Stichwörter: Mrozek, Bodo, Jedermann

SZ, 19.07.2005

Christopher Schmidt hat sich quer durch die Republik Schillerinszenierungen angesehen, und bemerkt, dass viele Regisseure mit dem "gelbsüchtigen Pathos aus dem Reclamheft" ihre Schwierigkeiten haben. "Der Geschichtsoptimist Schiller ist so gewissermaßen der Alt-68er unter den deutschen Klassikern, und seine Rezeption im Gegenwartstheater folgt darum derselben Entlarvungslogik wie die Abrechnung mit dieser Generation. Einer ihrer Vertreter, Joschka Fischer, hat einmal gesagt, er habe beim langen Marsch durch die Institutionen seinen Idealismus verloren, aber nicht seine Ideale. Mit Robert Musil, der schrieb, Ideale seien toter Idealismus, 'Verwesungsrückstände', könnte man die Peinlichkeit, die heutige Regisseure empfinden, wenn sie den Namen Schiller hören, zurückführen auf die Verdrossenheit über eine Politik, die ohnehin nur noch ihre eigenen Verwesungsrückstände umschichtet."

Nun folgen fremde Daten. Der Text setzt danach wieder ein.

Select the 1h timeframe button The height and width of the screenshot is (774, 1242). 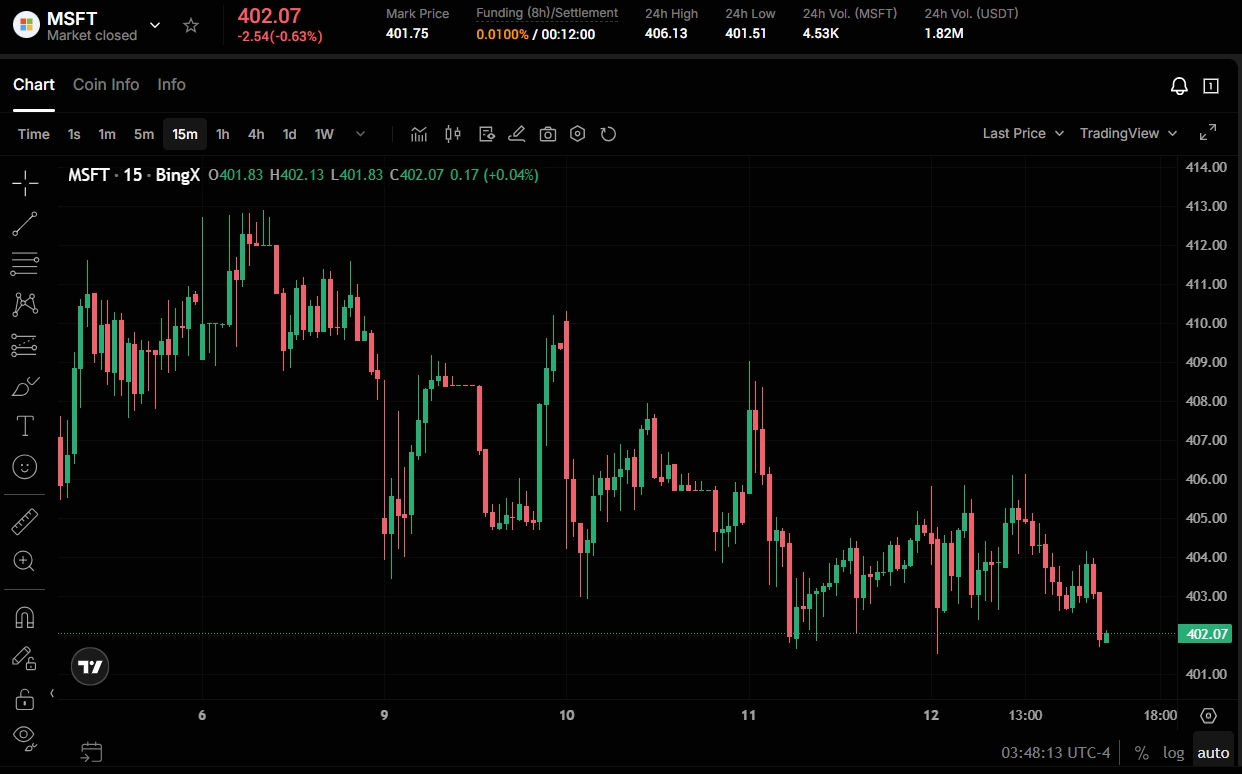tap(223, 134)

Die ägyptische Autorin Nawal el-Saadawi erklärt Sonja Zekri, warum sie nicht mehr für das Amt des Präsidenten kandidiert: die Wahlen sind nicht fair. Und sie erzählt, wie heftig die Reaktionen auf ihre Kandiatur im Herbst waren. "Ich war die Erste, also sind alle über mich hergefallen, Muslimbrüder, Kopten, rechte Kapitalisten. Sie haben geschrieben, ich sei eine Verrückte, ich sei von den Kommunisten gekauft, aber gleichzeitig auch von Amerika, ich sei israelfreundlich, aber auch für den islamistischen Terrorismus. Es war grotesk. Ein Mufti meinte, Frauen könnten nicht Präsident werden, weil sie menstruieren. Den hätte ich beruhigen können: Ich bin 74."

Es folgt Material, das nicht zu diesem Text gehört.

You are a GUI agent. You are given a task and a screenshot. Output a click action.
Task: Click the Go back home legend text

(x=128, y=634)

Weitere Artikel: Mit nicht nur einer Prise Wehmut beschreibt Dirk Peitz, wie der Popmusik durch die Digitalisierung sowohl ihre Vergangenheit als auch die Zukunft abhanden gekommen ist. "Alles klingt nach Jetzt." Ralf Berhorst registriert auf einem Treffen der verdi-Funktionäre mit ihren künstlerischen Mitgliedern eine "gewisse Entfremdung" zwischen beiden Sphären. Ijoma Mangold mokiert sich über Chris Cleaves moralinsauren Zynismus in dessen am Tag der Londoner Attentate erschienenen Katastrophenbuch "Incendiary", kombiniert mit Cleaves Betroffenheitsgesten auf seiner Website. Joachim Kaiser nimmt sich eine Zwischenzeit, um Franz Kafkas letzte Erzählung "Josefine, die Sängerin oder Das Volk der Mäuse" wieder zu lesen. Wolfgang Schreiber sendet dem Dirigent Gerd Albrecht Glückwünsche zum Siebzigsten.

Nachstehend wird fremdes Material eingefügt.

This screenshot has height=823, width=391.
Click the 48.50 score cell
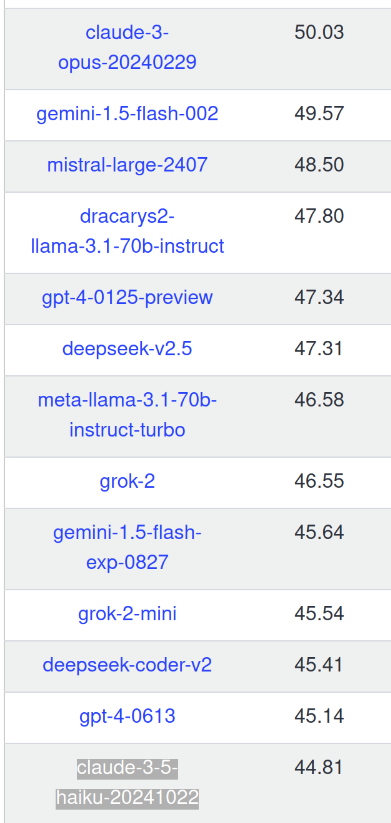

Auf der Literaturseite freut sich Josef Riedmann, dass dem Bild des mittelalterlichen Stauferkönigs Friedrich II. nun ein paar neue Farbtupfer hinzugefügt werden können: In Innsbruck wurden unbekannte Briefe entdeckt. Für den Medienteil besucht Stefan Fischer den ZDF-Theaterkanal und dessen Leiter Wolfgang Bergmann.

Besprochen werden eine Ausstellung mit Werken des kubistischen Künstlers Juan Gris im Museo Reina Sofia in Madrid, Georg Friedrich Händels Oper "Alcina" in der Fassung von Christof Loy bei den Opernfestspielen in München ("Großer einhelliger Jubel für die Sänger, nur wenige Buhs fürs Bühnenteam", berichtet Reinhard J. Brembeck.), ein Auftritt von Anna Netrebko und Raman Vargas auf dem Münchner Königsplatz, Ricarda Junges Roman "Kein fremdes Land", Monika Mertls Porträt des Dirigenten Nikolaus Harnoncourt sowie Julie Orringers Erzählungen "Unter Wasser atmen" (mehr in unserer Bücherschau des Tages ab 14 Uhr).